• Selected excerpt
⟨
ClickHouse vs Elasticsearch: Choosing the Right Engine

ClickHouse and Elasticsearch both handle large-scale data, but are built for fundamentally different access patterns. A technical guide to understanding the architectural differences and making the right choice.

Both ClickHouse and Elasticsearch can ingest millions of events per second, store them for months, and answer queries against the result. In the observability and log analytics space they are both routinely pitched as solutions. That overlap is superficial. The two systems are built around fundamentally different data structures, each making a different set of query patterns fast and everything else slow.

Getting this choice wrong is expensive. Organizations that run petabyte-scale log analytics on Elasticsearch fight JVM heap pressure constantly and pay an order of magnitude more in storage than necessary. Organizations that put a relevance-search workload on ClickHouse will find no BM25 scoring, no fuzzy matching, and no way to rank results by how well they match a query. This post covers what you need to know to make the right call.
⟩
• Dataset excerpt
⟨
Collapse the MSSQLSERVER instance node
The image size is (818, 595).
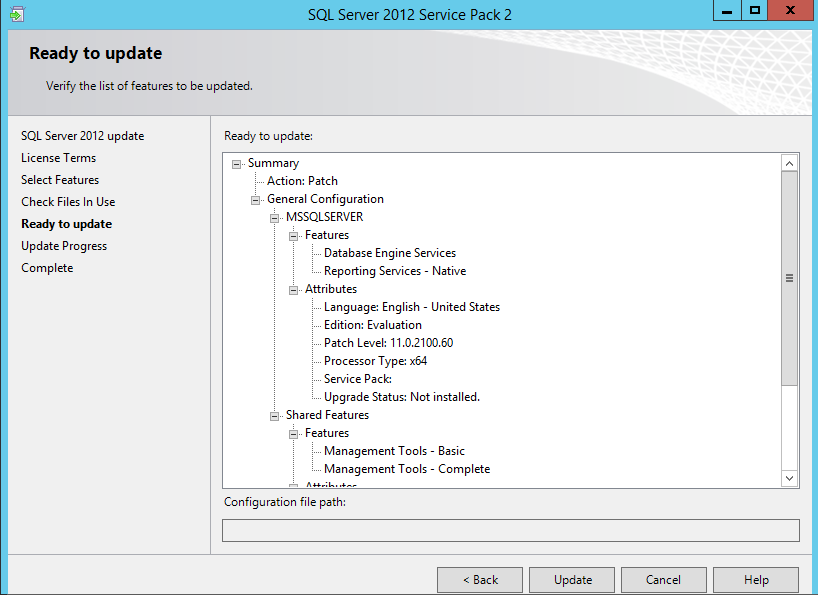(275, 218)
⟩
• Stated problem 1
Reproduce the passage in the ClickHouse vs Elasticsearch guide above from "ClickHouse vs Elasticsearch: Choosing" up to and including "everything else slow.".
• Stated problem 2
In the ClickHouse vs Elasticsearch guide, what do organizations running petabyte-scale log analytics on Elasticsearch fight constantly?

• Expected answer 1
ClickHouse vs Elasticsearch: Choosing the Right Engine

ClickHouse and Elasticsearch both handle large-scale data, but are built for fundamentally different access patterns. A technical guide to understanding the architectural differences and making the right choice.

Both ClickHouse and Elasticsearch can ingest millions of events per second, store them for months, and answer queries against the result. In the observability and log analytics space they are both routinely pitched as solutions. That overlap is superficial. The two systems are built around fundamentally different data structures, each making a different set of query patterns fast and everything else slow.

• Expected answer 2
JVM heap pressure.